Haute couture exists only in Paris, where it is a legally protected appellation subject to strict criteria such as the amount of work carried out by hand, the limited number of pieces and the size of a house’s workforce.
Every six months, haute couture houses get together to decide who can join their ranks.
While the carefully choreographed shows are magnets for the fashion press, many buyers — from all corners of the world, with a significant number from Asia and the Middle East — prefer to be discreet.
At salons such as Jean Paul Gaultier’s elegant quarters in Paris, clients have their own personal mannequin on which their chosen designs can be painstakingly made. The final product can take hundreds of hours to complete.
Few in number, buyers of haute couture nevertheless vary in age and background. “Don’t think they are all chic elderly ladies,” says luxury industry consultant Jean-Jacques Picart.
“Is there something for me?” is a question that Claude Mialaud, director of haute couture at Jean Paul Gaultier, hears often.
She previously held the same job at Yves Saint-Laurent for 15 years and typically travels outside France about 15 times per season to privately show the collection; she also greets clients privately in Paris.
“They do not want to be seen. They prefer to be discrete, which gives them a certain mystery,” she explains.

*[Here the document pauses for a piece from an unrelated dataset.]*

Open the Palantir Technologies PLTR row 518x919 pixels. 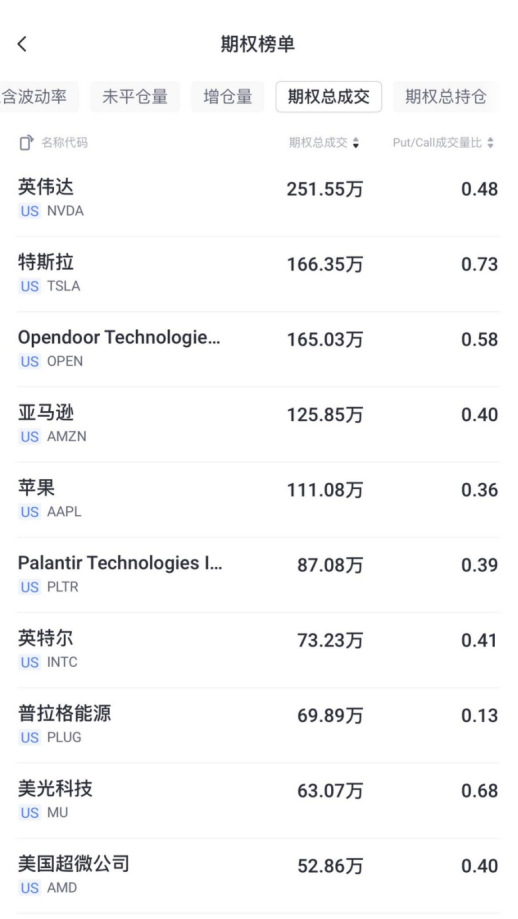coord(258,575)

Mialaud’s travels find her in New York, the Gulf, Switzerland, Spain and Hong Kong, accompanied by one or two seamstresses who can perfect the creation on the body of the woman who will ultimately wear it.
Some details on a design can be altered — sleeves added, for instance, or a hemline changed. But Mialaud is duty-bound to reveal if an haute couture dress has been sold to someone else.
“There are women,” she says, “who cannot risk finding themselves meeting someone else in the same dress.”
Among those making their haute couture debuts in Paris, Vauthier, 39, previously worked at Thierry Mugler and Jean Paul Gaultier.
Simoens, 26, a favourite of many French fashion editors, founded his own house in 2008 after working for Jean Paul Gaultier, Christian Dior and Balenciaga, while Fournie, 35, used to be artistic director for Torrente.